Yell, the directories business, has secured the agreement of enough bondholders to push ahead with refinancing its mountain of debts.
The group was relieved to announce that creditors holding more than 95 per cent of its loans had accepted the proposals after it had missed four self-imposed deadlines. It is understood that the threshold would have been met on Friday, but one creditor dragged its feet. The group had threatened to go to court with a scheme of arrangement if it had not secured enough support.
Yell's loan facilities expire in 2011 and 2012. The refinancing deal called on the bondholders to extend the loans to 2014 in return for increasing the rate of interest.

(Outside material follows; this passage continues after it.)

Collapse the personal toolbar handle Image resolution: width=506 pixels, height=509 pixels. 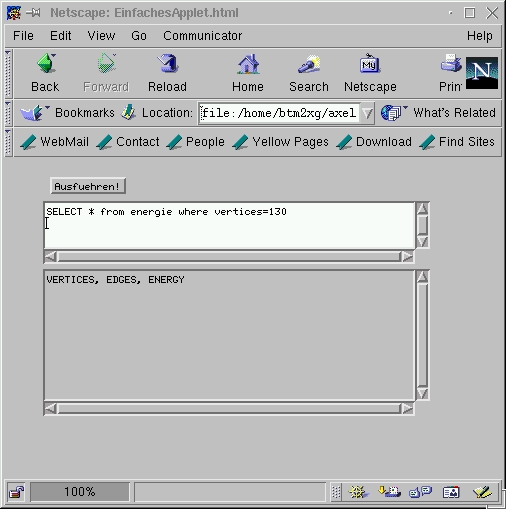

As part of the agreement, Yell now plans to launch a £500m capital raising, and is set to approach major shareholders over the move "as soon as practicable". It also intends to raise £300m, either through a further share sale or a high yield bond.
John David, the chief financial officer of Yell, said: "We have over 1,000 lenders' commitments, and collecting their acceptances has been a huge logistical exercise."
He continued: "We are naturally very grateful to all our lenders for what is virtually unanimous support, and look forward to announcing details of the planned equity raise in the near future."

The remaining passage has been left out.